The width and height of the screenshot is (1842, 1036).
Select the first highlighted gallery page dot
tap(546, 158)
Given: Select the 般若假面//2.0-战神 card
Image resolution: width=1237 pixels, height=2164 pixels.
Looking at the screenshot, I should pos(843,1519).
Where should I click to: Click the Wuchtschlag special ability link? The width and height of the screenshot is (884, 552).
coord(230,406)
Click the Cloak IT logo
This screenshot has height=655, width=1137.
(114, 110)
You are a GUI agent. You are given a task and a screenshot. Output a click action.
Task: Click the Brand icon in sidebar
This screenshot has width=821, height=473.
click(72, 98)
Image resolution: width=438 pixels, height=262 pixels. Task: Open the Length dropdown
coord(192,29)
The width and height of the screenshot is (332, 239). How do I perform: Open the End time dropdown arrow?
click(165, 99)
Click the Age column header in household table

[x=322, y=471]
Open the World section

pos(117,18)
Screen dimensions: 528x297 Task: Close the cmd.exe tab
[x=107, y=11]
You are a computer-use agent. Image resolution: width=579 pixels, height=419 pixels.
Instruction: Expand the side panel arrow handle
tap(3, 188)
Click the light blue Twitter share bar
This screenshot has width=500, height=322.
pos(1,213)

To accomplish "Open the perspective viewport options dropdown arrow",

::::

Once you find the string "agent" in a line of the records, copy that line.

You are a GUI agent. You are given a task and a screenshot. Output a click action.
You are a computer-use agent. Image resolution: width=579 pixels, height=419 pixels.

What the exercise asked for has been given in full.